MATERIAL PROVIDED:
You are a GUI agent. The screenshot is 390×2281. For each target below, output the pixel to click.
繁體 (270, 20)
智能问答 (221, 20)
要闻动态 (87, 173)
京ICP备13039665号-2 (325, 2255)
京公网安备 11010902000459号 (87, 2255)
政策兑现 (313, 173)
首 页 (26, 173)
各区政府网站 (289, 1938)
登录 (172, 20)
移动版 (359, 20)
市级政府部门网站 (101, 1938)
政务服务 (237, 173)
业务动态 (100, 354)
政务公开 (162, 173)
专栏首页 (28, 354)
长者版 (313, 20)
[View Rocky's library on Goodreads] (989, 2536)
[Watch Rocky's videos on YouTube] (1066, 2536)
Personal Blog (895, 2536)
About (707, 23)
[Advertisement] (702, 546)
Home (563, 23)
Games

INSTRUCTIONS TO FOLLOW: Set down exactly the line that holds "京公网安备 11010902000459号 (87, 2255)" and all lines after it to the end of the data.

TASK SOLUTION:
京公网安备 11010902000459号 (87, 2255)
政策兑现 (313, 173)
首 页 (26, 173)
各区政府网站 (289, 1938)
登录 (172, 20)
移动版 (359, 20)
市级政府部门网站 (101, 1938)
政务服务 (237, 173)
业务动态 (100, 354)
政务公开 (162, 173)
专栏首页 (28, 354)
长者版 (313, 20)
[View Rocky's library on Goodreads] (989, 2536)
[Watch Rocky's videos on YouTube] (1066, 2536)
Personal Blog (895, 2536)
About (707, 23)
[Advertisement] (702, 546)
Home (563, 23)
Games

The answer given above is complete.